* begin Source excerpt *

Home | About | Sematext search-lucene.com search-hadoop.com
 Search Hadoop and all its subprojects:

Switch to Threaded View
Pig, mail # dev - A major addition to Pig. Working with spatial data


Copy link to this message
-
Re: A major addition to Pig. Working with spatial data
Ahmed Eldawy 2013-05-02, 01:08
Thanks for your response. I was never good at differentiating all those
open source licenses. I mean what is the point making open source licenses
if it blocks me from using a library in an open source project. Any way,
I'm not going into debate here. Just one question, if we use JTS as a
library (jar file) without adding the code in Pig, is it still a violation?
We'll use ivy, for example, to download the jar file when compiling.
 On May 1, 2013 7:50 PM, "Alan Gates" <[EMAIL PROTECTED]> wrote:

> Passing on the technical details for a moment, I see a licensing issue.
>  JTS is licensed under LGPL.  Apache projects cannot contain or ship
> [L]GPL.  Apache does not meet the requirements of GPL and thus we cannot
> repackage their code. If you wanted to go forward using that class this
> would have to be packaged as an add on that was downloaded separately and
> not from Apache.  Another option is to work with the JTS community and see
> if they are willing to dual license their code under BSD or Apache license
> so that Pig could include it.  If neither of those are an option you would
> need to come up with a new class to contain your spatial data.
>
> Alan.
>
> On May 1, 2013, at 5:40 PM, Ahmed Eldawy wrote:
>
> > Hi all,
> >  First, sorry for the long email. I wanted to put all my thoughts here
> and
> > get your feedback.
> >  I'm proposing a major addition to Pig that will greatly increase its
> > functionality and user base. It is simply to add spatial support to the
> > language and the framework. I've already started working on that but I
> > don't want it to be just another branch. I want it, eventually, to be
> > merged with the trunk of Apache Pig. So, I'm sending this email mainly to
> > reach out the main contributors of Pig to see the feasibility of this.
> > This addition is a part of a big project we have been working on in
> > University of Minnesota; the project is called Spatial Hadoop.
> > http://spatialhadoop.cs.umn.edu. It's about building a MapReduce
> framework
> > (Hadoop) that is capable of maintaining and analyzing spatial data
> > efficiently. I'm the main guy behind that project and since we released
> its
> > first version, we received very encouraging responses from different
> groups
> > in the research and industrial community. I'm sure the addition we want
> to
> > make to Pig Latin will be widely accepted by the people in the spatial
> > community.

* end Source excerpt *

= Stated task 1 =
In the Pig mailing-list thread, replace "ivy" with "Maven" in the passage between "Switch to Threaded" and "file when compiling.", inclusive, and write out the edited passage.
= Stated task 2 =
Answer these questions about the Pig mailing-list thread.
(a) Under what license is JTS distributed?
(b) At which university is the Spatial Hadoop project being developed?
(c) What tool is named for downloading the jar file when compiling?
= Stated task 3 =
Continue the proposal to add spatial support to Pig from where the thread stops.

* begin Raw data *

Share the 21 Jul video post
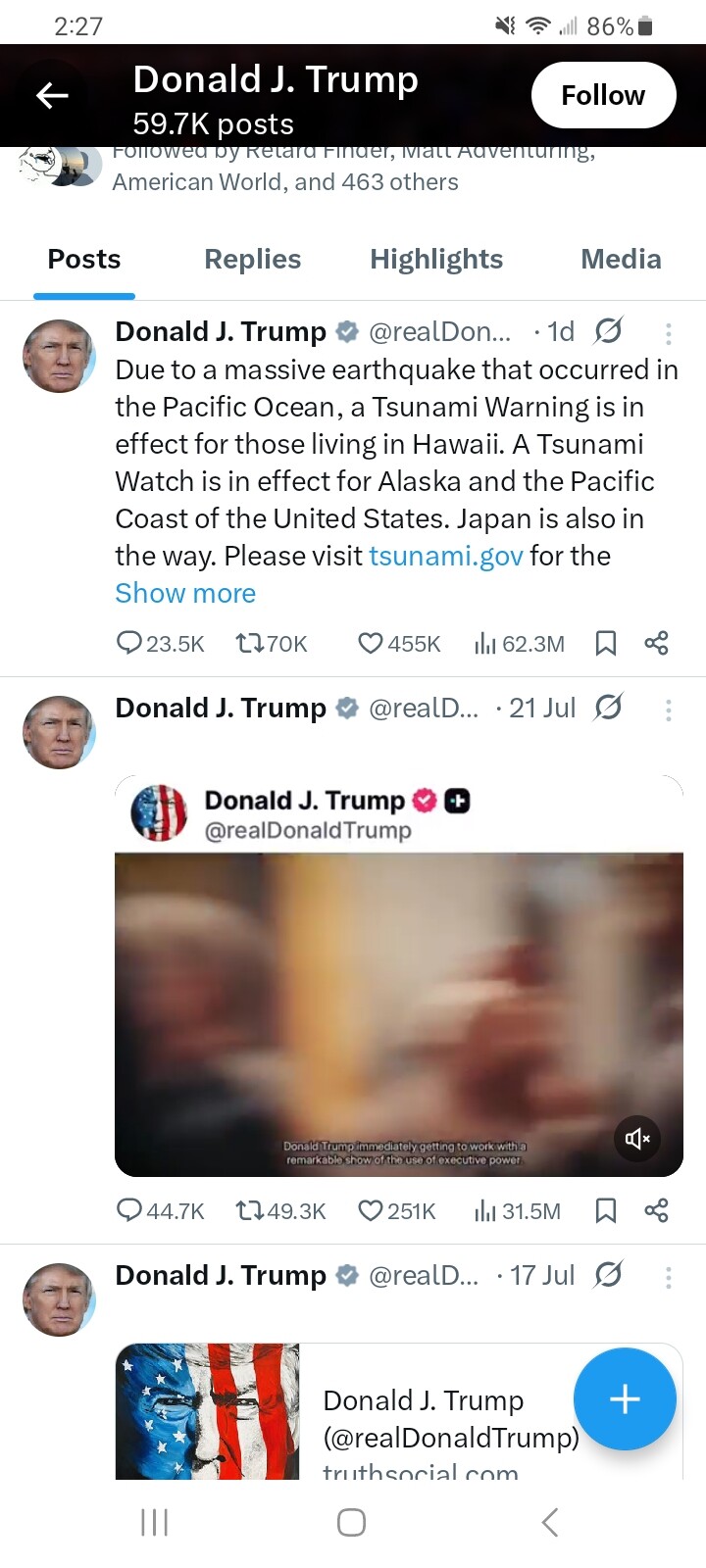The image size is (706, 1568). click(656, 1210)
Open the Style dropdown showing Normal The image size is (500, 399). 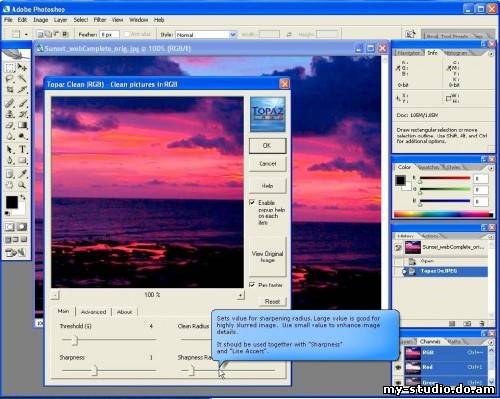pyautogui.click(x=206, y=34)
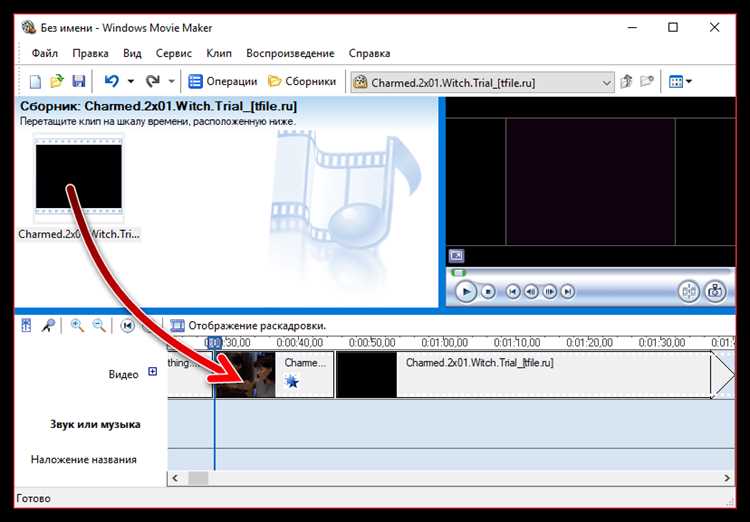The width and height of the screenshot is (750, 522).
Task: Take picture from preview using camera icon
Action: click(715, 291)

* end Raw data *

= Result 1 =
Switch to Threaded View
Pig, mail # dev - A major addition to Pig. Working with spatial data


Copy link to this message
-
Re: A major addition to Pig. Working with spatial data
Ahmed Eldawy 2013-05-02, 01:08
Thanks for your response. I was never good at differentiating all those
open source licenses. I mean what is the point making open source licenses
if it blocks me from using a library in an open source project. Any way,
I'm not going into debate here. Just one question, if we use JTS as a
library (jar file) without adding the code in Pig, is it still a violation?
We'll use Maven, for example, to download the jar file when compiling.

= Result 2 =
(a) LGPL
(b) The University of Minnesota
(c) Ivy

= Result 3 =
> > I'm proposing a plan here while we're still in the early phases of this
> > task to be able to discuss it with the main contributors and see its
> > feasibility. First of all, I think that we need to change the core of Pig
> > to be able to support spatial data. Providing a set of UDFs only is not
> > enough. The main reason is that Pig Latin does not provide a way to
> create
> > a new data type which is needed for spatial data. Once we have the
> spatial
> > data types we need, the functionality can be expanded using more UDFs.
> >
> > Here's the plan as I see it.
> > 1- Introduce a new primitive data type Geometry which represents all
> > spatial data types. In the underlying system, this will map to
> > com.vividsolutions.jts.geom.Geometry. This is a class from Java Topology
> > Suite (JTS) [http://www.vividsolutions.com/jts/JTSHome.htm], a stable
> and
> > efficient open source Java library for spatial data types and algorithms.
> > It is very popular in the spatial community and a C++ port of it is used
> in
> > PostGIS [http://postgis.net/] (a spatial library for Postgres). JTS also
> > conforms with Open Geospatial Consortium (OGC) [
> > http://www.opengeospatial.org/] which is an open standard for the
> spatial
> > data types. The Geometry data type is read from and written to text files
> > using the Well Known Text (WKT) format. There is also a way to convert it
> > to/from binary so that it can work with binary files and streams.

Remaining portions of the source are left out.